Wang et al. (2018) calibrate and evaluate a simple model for estimating diffuse solar radiation across daily and monthly time frames for Chinese territory. The proposed approach was carried out by utilizing experimental data from the 13th weather station in China. The results showed that the daily approach may be used consistently, but the monthly approach was only effective in the southern region. Using its regional characteristics, the northern region monthly approach was modified. The methods developed can successfully estimate diffuse radiation and are highly applicable in engineering for only two factors, with correct results being provided for all stations. Marques Filho et al. (2016) assessed the intensity of solar radiation in Rio de Janeiro. The main purpose is to monitor the evolution of the solar radiation components (global and diffuse) for the chosen city. For several years, the evolution method was tested using experimental solar radiation data. The study found a significant potential for solar energy at the surface, particularly during the summer. The clearness index and the diffuse solar radiation portion behave similarly in summer and winter. The Angstrom formula accurately represents the monthly average daily value of global solar radiation. In terms of representing the diffuse percentage as a function of the clearness index, the sigmoid logistic function is statistically more significant than other correlation models. Li, Lou, and Lam (2015) examines horizontal global, direct, and sky-diffuse solar radiation data recorded in Hong Kong between 2008 and 2012, summarizes some of the general findings, assesses a mathematical model for estimating direct-normal solar radiation, and computes several climatic variables. The results might contribute to the development of a more trustworthy and complete solar radiation database for future building energy designs and evaluations.

Hassan et al. (2021) estimated the intensity of solar radiation for the region of Iraq. The study was carried out using 15 years of experimental data for solar radiation. The results suggest a polynomial model for predating the optimum tilt angel for maximizing solar radiation for the Iraqi territories. Kaushika, Tomar, and Kaushik (2014) used ANNs to obtain an explicit approach used for the decomposition of solar radiation components directly. The selected computing algorithm estimates global, diffuse, and direct components under clear sky conditions. The differences between these estimations and experimental measurements are mainly caused by random meteorological occurrences described by clearness indexes. In the ANN analysis, the clearness indices and their corresponding solar radiation components are mapped with long-term monthly mean hourly data of weather-related parameters such as mean duration of sunshine per hour, relative humidity, and total rainfall.
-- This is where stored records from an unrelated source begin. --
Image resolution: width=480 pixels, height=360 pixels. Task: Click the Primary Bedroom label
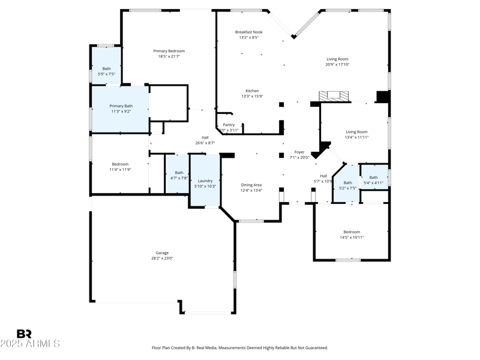tap(169, 51)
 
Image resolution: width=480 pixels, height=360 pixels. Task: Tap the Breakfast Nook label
tap(248, 32)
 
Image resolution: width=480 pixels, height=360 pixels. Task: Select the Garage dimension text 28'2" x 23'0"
tap(162, 259)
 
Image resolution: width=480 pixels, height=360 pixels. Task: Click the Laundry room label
tap(205, 181)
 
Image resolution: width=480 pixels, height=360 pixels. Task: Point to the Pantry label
tap(229, 125)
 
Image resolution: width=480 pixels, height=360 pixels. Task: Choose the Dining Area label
tap(251, 185)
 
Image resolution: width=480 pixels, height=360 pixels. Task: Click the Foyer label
tap(299, 152)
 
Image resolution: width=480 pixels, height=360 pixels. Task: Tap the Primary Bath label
tap(120, 106)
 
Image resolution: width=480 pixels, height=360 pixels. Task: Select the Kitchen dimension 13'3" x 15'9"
tap(252, 96)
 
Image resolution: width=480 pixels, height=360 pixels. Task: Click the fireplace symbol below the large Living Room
tap(332, 95)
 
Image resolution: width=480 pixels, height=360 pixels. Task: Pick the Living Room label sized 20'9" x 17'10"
tap(337, 59)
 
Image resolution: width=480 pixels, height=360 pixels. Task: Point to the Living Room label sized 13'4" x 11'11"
tap(356, 131)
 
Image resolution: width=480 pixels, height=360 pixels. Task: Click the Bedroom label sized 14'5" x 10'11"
tap(352, 232)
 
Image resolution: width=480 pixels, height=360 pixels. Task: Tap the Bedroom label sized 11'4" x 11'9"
tap(120, 164)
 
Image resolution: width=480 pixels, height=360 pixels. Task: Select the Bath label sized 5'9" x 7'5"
tap(106, 68)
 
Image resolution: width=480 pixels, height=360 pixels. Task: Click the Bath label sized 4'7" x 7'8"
tap(179, 172)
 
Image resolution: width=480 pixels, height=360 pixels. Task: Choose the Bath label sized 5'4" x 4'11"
tap(373, 177)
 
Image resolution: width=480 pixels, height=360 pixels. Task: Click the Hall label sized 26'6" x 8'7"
tap(205, 137)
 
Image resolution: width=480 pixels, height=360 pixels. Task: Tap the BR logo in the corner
tap(24, 334)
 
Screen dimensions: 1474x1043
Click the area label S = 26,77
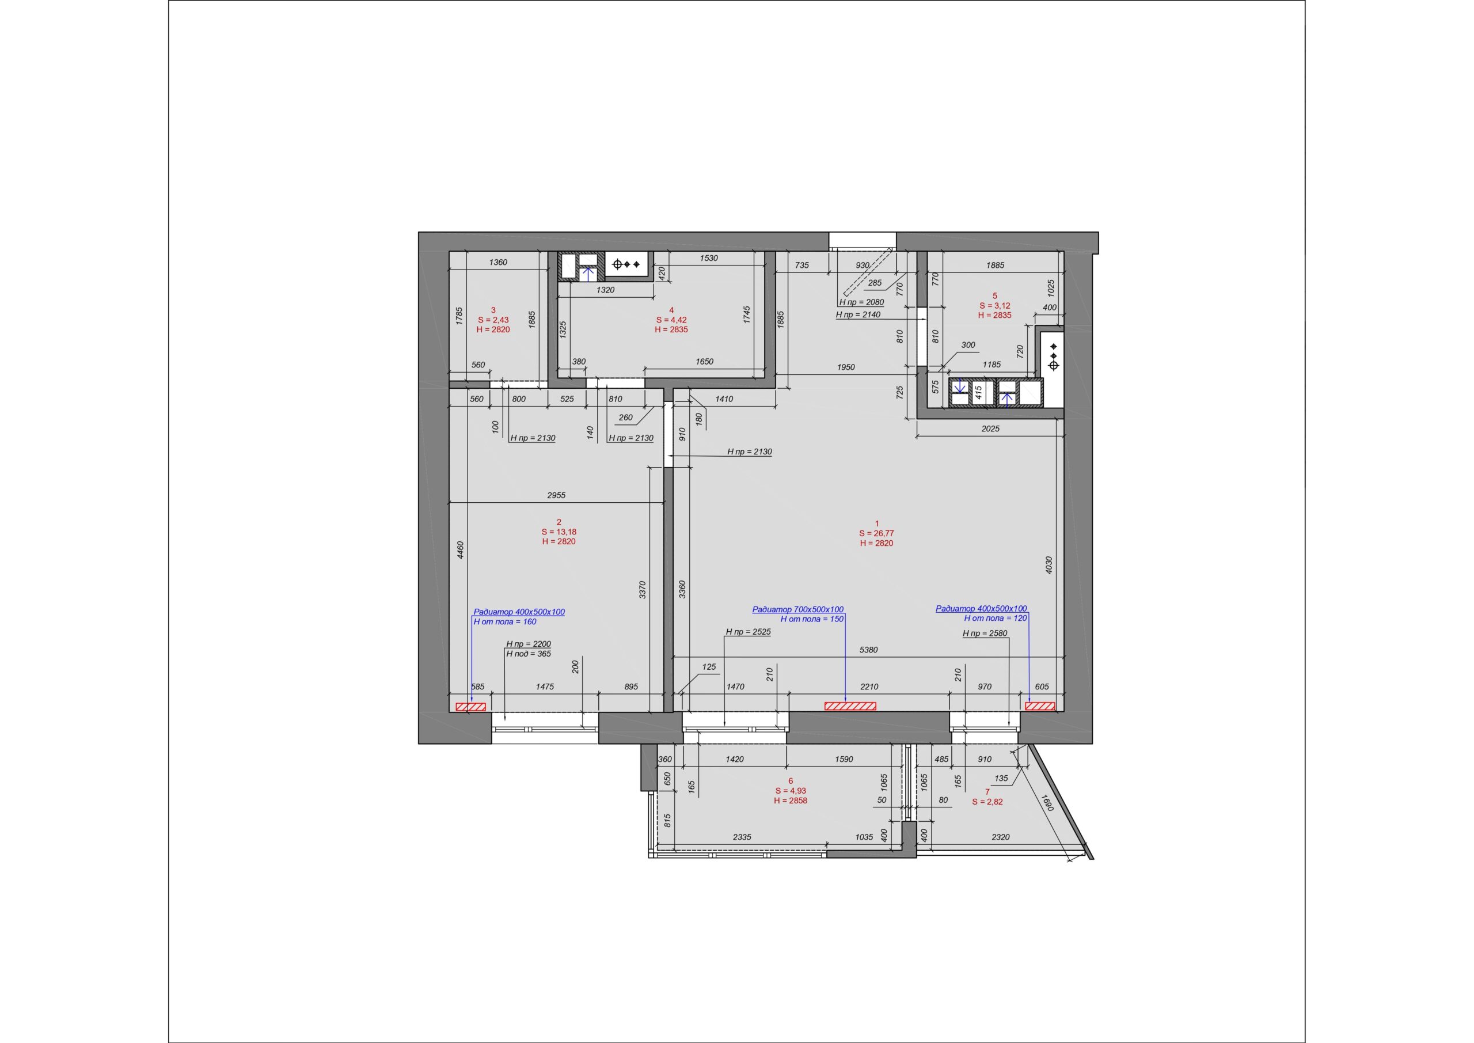876,533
A comparison of the current ANN approach estimations with NASA meteorology and solar energy data sets reveals good agreement. The worldwide solar radiation on slanted planes was also studied under isotropic and anisotropic sky conditions. The relationship between global, direct, and diffuse solar radiation with regard to optical air mass is used to evaluate the attenuation induced by situational factors evaluated by Dal Pai et al. (2014). The results demonstrated that the decrease in solar radiation with increasing optical air mass was justified by an increase in the chance of solar ray collision with atmospheric elements. The combined study of data from direct and diffuse solar radiation allows for a better understanding of the atmospheric attenuation process, establishing qualitative correlations between absorption, scattering, and reflection processes.

Sanchez-Lorenzo, Calbó, and Wild (2013) present a full description dataset of surface solar radiation in Spain based on the longest series of global solar radiation measurements, most of which began in the early 1980s. In this work the homogeneity of this dataset is particularly important in order to assure the dependability of the trends, which might be altered by non-natural phenomena such as relocations or instrument modifications. Rossi et al. (2018) describe several correlations for solar radiation decomposition components (global, diffuse, and direct). The study presented a database of global solar radiation from three years in Botucatu, Brazil. Furthermore, the influence of climate parameters (cloudiness, water vapor, and aerosols) on the irradiance was evaluated. The Earth obtains the preponderance of its energy in the form of electromagnetic solar radiation. The atmospheric components absorb, reflect, and transmit some of this radiation. The magnitude of solar irradiance fluxes anywhere at site on the Earth is determined by a number of meteorological, astronomical, and geographical parameters, including cloudiness, solar constant, solar elevation, Sun-Earth distance, albedo at ground, sunshine duration, day length, air temperature, relative humidity, precipitation, and coefficients of absorption and diffusion by atmospheric components. Other factors relating to the prediction of solar radiation have been extensively discussed in the literature.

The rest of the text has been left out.